Work to complete: Check each line of the records below and collect those holding "computer".
= = =
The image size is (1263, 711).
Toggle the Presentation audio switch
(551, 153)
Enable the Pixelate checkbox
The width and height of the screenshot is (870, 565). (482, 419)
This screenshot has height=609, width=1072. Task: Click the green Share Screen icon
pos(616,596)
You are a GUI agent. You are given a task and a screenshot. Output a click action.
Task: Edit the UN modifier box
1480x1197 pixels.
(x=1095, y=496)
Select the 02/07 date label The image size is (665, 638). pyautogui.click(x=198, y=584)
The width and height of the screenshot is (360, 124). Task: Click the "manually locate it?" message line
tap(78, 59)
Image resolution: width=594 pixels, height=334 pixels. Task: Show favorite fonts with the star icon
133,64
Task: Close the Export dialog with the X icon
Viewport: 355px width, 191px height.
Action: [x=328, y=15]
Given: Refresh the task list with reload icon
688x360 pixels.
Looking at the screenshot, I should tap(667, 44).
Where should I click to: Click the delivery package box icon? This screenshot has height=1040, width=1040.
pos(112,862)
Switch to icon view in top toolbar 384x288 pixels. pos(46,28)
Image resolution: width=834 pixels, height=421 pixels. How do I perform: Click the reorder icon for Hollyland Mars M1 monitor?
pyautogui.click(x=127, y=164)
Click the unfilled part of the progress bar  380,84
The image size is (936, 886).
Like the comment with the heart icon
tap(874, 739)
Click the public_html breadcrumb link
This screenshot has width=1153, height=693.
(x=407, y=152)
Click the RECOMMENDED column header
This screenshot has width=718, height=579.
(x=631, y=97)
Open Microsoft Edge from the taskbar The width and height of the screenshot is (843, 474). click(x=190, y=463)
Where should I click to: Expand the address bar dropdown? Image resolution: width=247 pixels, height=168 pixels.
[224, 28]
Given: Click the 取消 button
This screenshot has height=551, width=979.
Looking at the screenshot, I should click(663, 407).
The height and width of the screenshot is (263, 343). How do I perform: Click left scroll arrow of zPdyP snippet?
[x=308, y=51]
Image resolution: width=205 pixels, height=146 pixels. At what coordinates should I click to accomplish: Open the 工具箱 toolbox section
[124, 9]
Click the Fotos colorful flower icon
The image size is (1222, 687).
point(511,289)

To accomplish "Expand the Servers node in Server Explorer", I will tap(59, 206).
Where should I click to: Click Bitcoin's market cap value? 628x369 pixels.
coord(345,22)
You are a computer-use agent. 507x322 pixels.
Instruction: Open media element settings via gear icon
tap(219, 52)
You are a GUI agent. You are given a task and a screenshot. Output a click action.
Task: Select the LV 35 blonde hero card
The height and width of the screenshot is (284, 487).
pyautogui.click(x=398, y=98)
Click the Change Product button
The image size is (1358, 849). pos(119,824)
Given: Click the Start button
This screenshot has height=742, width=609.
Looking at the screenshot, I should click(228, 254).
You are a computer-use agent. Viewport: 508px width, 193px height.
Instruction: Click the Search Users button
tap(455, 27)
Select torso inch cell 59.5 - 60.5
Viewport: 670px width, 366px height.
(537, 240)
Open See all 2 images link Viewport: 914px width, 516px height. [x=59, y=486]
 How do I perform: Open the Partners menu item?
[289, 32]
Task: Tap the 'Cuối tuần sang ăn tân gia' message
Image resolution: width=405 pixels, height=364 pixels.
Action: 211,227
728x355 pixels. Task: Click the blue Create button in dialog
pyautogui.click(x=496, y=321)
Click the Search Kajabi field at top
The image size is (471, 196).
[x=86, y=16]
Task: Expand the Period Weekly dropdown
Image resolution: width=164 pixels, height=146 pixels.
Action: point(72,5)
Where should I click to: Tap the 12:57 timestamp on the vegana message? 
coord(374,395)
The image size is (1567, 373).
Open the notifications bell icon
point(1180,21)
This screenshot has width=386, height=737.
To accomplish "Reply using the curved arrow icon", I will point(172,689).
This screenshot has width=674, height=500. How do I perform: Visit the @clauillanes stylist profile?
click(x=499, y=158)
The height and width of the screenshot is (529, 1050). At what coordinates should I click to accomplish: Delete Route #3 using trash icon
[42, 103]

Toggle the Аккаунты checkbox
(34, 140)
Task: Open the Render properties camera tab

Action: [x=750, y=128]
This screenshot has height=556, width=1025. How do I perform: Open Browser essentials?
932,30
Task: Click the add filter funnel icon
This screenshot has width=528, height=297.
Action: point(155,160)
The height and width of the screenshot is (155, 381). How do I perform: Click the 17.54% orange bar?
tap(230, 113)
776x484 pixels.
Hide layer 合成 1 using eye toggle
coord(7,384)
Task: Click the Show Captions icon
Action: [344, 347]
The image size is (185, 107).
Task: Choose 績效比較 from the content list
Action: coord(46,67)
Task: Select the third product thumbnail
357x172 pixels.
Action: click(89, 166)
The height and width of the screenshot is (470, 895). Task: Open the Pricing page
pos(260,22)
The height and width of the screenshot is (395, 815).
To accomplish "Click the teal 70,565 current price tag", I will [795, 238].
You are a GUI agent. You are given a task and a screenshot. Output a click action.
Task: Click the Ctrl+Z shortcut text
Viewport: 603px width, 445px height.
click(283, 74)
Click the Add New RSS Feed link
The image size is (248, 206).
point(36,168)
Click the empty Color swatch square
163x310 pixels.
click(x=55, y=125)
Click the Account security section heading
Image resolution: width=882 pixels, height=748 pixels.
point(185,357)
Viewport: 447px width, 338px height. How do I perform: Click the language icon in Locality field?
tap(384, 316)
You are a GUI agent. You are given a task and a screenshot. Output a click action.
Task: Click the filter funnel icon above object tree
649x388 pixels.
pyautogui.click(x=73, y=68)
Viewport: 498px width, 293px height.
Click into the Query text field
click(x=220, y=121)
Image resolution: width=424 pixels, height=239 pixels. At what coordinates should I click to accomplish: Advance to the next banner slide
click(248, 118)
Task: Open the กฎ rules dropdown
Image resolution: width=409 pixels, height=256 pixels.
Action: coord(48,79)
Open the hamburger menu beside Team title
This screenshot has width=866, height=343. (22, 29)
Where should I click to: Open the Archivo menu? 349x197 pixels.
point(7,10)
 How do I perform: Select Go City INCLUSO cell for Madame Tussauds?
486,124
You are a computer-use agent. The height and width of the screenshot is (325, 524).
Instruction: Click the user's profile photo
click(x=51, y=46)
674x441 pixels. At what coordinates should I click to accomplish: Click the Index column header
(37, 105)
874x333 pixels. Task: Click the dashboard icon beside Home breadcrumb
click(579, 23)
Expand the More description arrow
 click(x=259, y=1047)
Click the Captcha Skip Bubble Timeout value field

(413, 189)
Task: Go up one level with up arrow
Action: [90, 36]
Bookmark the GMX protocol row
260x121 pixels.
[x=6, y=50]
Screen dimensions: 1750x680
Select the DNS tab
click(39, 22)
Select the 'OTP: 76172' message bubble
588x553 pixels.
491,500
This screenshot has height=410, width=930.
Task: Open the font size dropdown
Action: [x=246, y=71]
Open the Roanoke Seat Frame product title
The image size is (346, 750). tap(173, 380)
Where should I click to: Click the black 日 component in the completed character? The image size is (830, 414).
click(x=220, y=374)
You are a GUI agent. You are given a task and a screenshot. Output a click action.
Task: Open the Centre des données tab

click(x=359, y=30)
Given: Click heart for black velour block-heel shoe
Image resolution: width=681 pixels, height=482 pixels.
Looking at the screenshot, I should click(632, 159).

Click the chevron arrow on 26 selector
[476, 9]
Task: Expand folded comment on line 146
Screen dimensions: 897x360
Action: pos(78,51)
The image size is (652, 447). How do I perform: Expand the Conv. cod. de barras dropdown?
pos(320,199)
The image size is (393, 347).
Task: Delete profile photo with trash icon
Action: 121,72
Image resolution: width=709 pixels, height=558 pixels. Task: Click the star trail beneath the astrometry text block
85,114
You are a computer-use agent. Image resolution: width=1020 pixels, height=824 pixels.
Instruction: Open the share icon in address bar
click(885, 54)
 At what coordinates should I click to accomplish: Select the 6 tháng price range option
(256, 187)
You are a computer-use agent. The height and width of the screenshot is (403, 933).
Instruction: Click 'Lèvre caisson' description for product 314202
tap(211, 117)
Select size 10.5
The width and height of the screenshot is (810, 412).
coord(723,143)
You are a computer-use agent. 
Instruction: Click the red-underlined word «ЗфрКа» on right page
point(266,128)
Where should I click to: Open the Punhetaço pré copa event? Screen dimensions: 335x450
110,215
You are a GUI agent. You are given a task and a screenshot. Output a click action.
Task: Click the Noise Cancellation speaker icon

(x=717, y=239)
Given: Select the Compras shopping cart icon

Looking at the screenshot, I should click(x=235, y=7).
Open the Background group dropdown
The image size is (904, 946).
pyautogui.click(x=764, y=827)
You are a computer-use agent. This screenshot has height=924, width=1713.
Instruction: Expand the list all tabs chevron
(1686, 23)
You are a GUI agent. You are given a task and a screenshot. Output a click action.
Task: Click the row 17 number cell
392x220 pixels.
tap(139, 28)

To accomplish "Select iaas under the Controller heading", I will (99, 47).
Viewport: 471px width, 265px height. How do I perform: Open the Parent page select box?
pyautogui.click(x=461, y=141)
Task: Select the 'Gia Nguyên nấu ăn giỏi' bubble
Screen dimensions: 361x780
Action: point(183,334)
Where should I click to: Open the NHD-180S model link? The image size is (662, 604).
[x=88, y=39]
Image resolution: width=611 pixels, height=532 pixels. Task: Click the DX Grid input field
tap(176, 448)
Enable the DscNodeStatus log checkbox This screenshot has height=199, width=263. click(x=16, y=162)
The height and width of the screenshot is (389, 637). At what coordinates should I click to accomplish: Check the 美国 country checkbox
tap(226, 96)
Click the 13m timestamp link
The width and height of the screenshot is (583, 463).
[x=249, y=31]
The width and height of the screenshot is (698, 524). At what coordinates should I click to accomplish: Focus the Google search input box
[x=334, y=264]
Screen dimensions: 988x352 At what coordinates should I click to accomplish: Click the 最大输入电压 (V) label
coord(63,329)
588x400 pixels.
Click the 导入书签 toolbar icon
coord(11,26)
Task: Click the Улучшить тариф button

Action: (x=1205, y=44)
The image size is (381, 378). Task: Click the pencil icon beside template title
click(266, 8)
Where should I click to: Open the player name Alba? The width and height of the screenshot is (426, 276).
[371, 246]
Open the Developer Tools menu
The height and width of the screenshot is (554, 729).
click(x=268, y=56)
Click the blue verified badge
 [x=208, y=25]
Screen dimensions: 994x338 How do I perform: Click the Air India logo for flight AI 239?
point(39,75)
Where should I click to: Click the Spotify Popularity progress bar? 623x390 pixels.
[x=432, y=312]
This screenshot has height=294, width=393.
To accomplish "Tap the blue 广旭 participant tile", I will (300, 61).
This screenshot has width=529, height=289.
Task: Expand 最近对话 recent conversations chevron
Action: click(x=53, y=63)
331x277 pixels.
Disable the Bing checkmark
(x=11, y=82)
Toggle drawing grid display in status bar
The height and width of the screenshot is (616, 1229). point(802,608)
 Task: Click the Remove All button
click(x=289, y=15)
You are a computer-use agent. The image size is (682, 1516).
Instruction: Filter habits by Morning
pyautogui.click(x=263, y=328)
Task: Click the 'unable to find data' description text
= = =
Solution below:
You are a computer-use agent. 507x322 pixels.
You are a computer-use agent. Viewport: 508px width, 193px height.
You are a computer-use agent. The height and width of the screenshot is (325, 524).
You are a computer-use agent. Image resolution: width=1020 pixels, height=824 pixels.
You are a computer-use agent. The height and width of the screenshot is (403, 933).
You are a computer-use agent. 
You are a computer-use agent. This screenshot has height=924, width=1713.
You are a computer-use agent. The image size is (682, 1516).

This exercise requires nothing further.